Wednesday, March 01, 2017

The Pinching of March The Cenozoic Era:The Paleogene Period

At the dawn of the Paleogene—the beginning of the Cenozoic era—dinosaurs, pterosaurs, and giant marine reptiles were conspicuously absent from the face of the Earth. Rodent-size (and perhaps larger) mammals emerged from the shadow of the night, suddenly free to fill the void. Over the next 42 million years, they grew in size, number, and diversity. As the period came to a close, life-forms still common today filled the seas, dominated the land, and had taken to the air.

During the Paleogene the continents drifted farther apart, heading toward their modern positions. Oceans widened the gaps, Europe severed its last ties with North America, and Australia and Antarctica finally parted ways. As the climate significantly cooled and dried, sea levels continued to drop from late Cretaceous levels, draining most interior seaways.
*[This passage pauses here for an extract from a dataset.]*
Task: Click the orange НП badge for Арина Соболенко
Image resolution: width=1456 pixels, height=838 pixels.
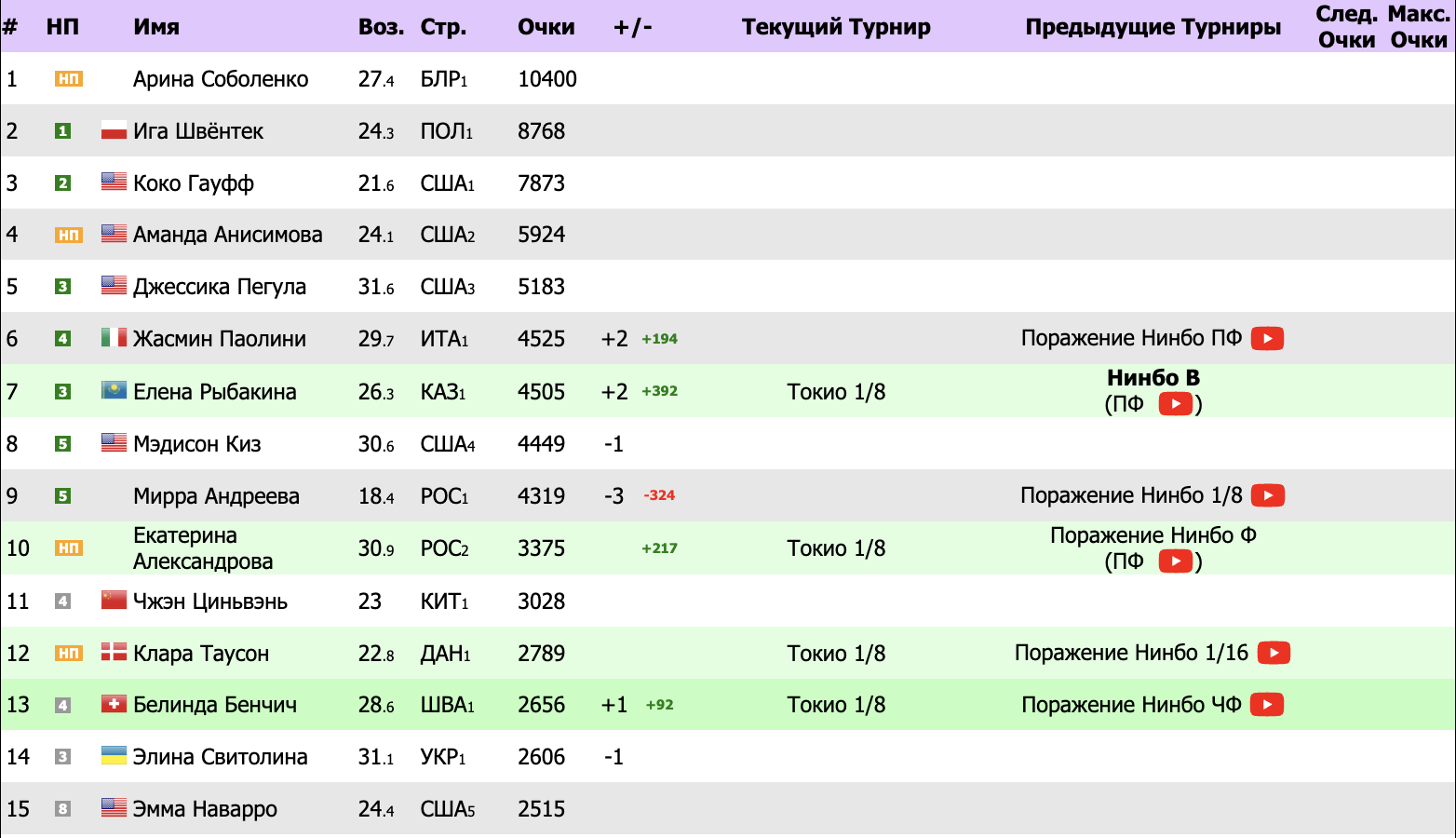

The cooling and drying trend began in earnest following a sudden temperature spike about 55 million years ago. Sea surface temperatures rose between 9 and 14 degrees Fahrenheit (5 and 8 degrees Celsius) over a period of a few thousand years, killing off numerous single-celled marine organisms called foraminifera, along with some other invertebrates. This event also profoundly affected northern forests, previously full of deciduous hardwoods with sequoias and pines. The new, more humid subtropical conditions nurtured abundant palms and guavas. Land mammals responded in kind, radiating and diversifying into many new forms.

As the climate cooled and dried following the warming, forests gave way to open woodlands and grasslands in the northern hemisphere and started to support thundering herds of grazing mammals.

Fish filled in the oceans, food to fuel sharks, which were fast ruling the waters in the absence of the giant mosasaurs and plesiosaurs of the Cretaceous. Squid and other soft-bodied cephalopods replaced their shelled relatives, which once filled the middle rung on the food chain. Sea snails and bivalves that were similar to modern forms lurked on the ocean bottom. New types of foraminifera and sea urchins replaced those that had died off in earlier mass extinctions.